Rien ne sonne mieux aux oreilles de l’espérance que ce qu’elle rêve d’entendre. En 2009, le même Viavoice ne dénombrait pas moins dans la même enquête 5 familles de gauche, « d’importance à peu près égales ». Comment, en 2 ans seulement, voici la gauche recomposée et rassemblée ? En 5 ans on comprendrait (la crise est passée par là, Nicolas Sarkozy aussi) mais en 2 ans, est-ce bien raisonnable ? La classification 2009 laisse d’ailleurs rêveur : interventionniste, sociale-libérale, anticonsumériste, antilibérale et écologiste antisystème.

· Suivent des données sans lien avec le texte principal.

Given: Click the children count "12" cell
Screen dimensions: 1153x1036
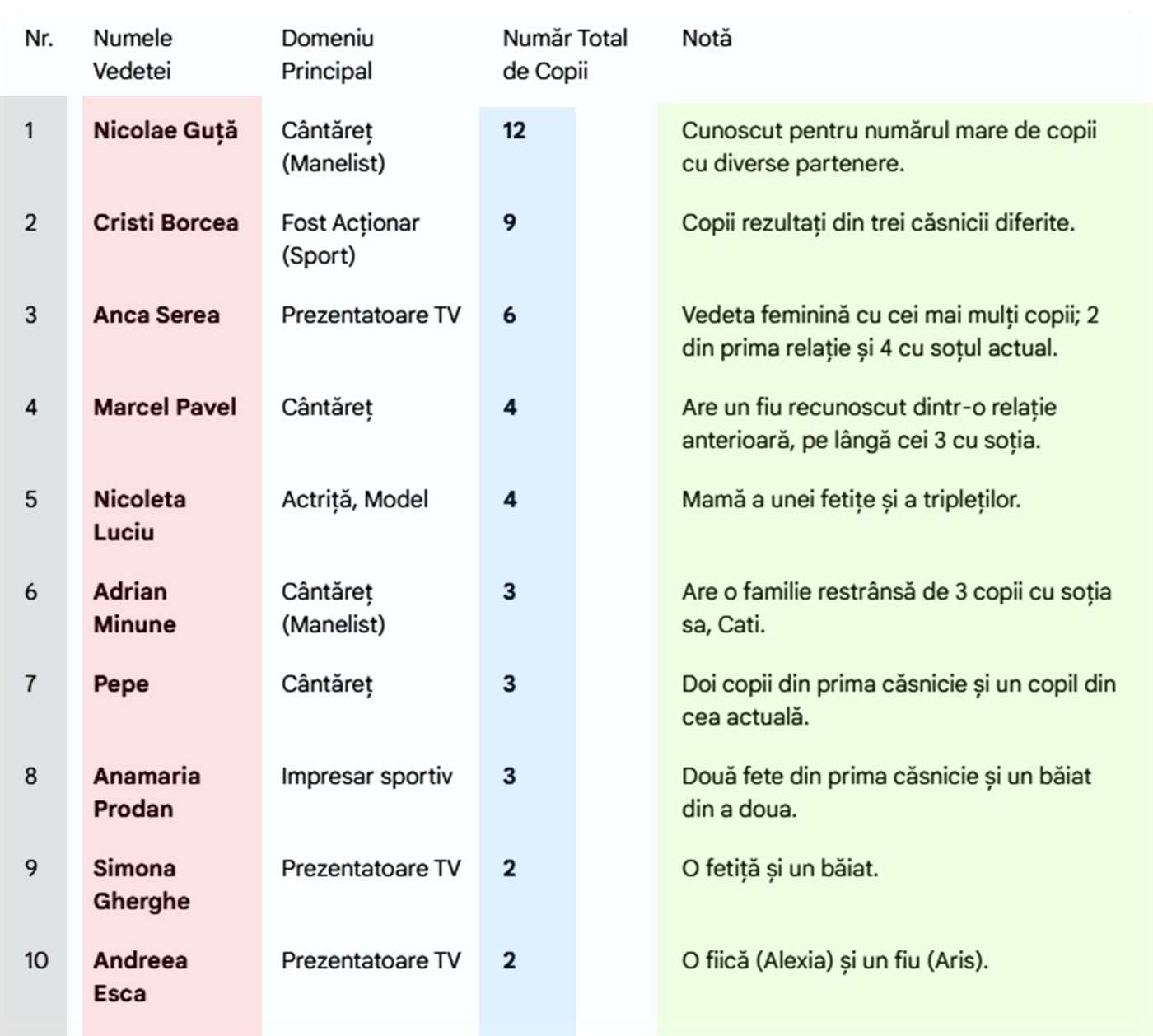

Hop ! Voilà les trois dernières catégories fusionnées en une seule deux ans après, ce qui ne fait plus que 20% du total de gauche affirmé… De qui se moque-t-on ?

La grosse ficelle est là : il s’agit de démontrer par les chiffres, selon des extrapolations tirées par les cheveux, que la gauche est « plus homogène que jamais ». Avec DSK en opérateur de synthèse – comme Mitterrand dont on fête justement (ô hasard !) les trente ans de prise de pouvoir le même jour. Tonton dont le plus fameux mérite affirmé dans l’analyse se résume à cet oxymore : « il parlait déjà à une gauche avide de changement et de protection ». Bien vu Madame Michu ! Pourquoi Giscard a-t-il donc échoué, lui qui prônait « le changement sans le risque » ? Et pourquoi pas le prochain slogan à la Chirac : « je ferai tout pour ne rien faire » ?

Affirmer tout et son contraire sur de minces chiffres récoltés par une enquête low cost vaut-il mieux que la méthode Coué ? On se dit que si la gauche gagne 2012, Libé deviendra la Pravda du régime, comme feu Le Matin de Paris sous Tonton… Les candidats, tout comme ceux qui s’intéressent à la politique autrement qu’en dévots déjà sur les genoux, ignorerons cette propagande. Elle a tout de la copie Science Po et pas grand chose de la technique scientifique du sondage.

Libération du 10 mai 2011, pages 3 à 5, avec interview (intéressante) de Michel Rocard pages 10 et 11.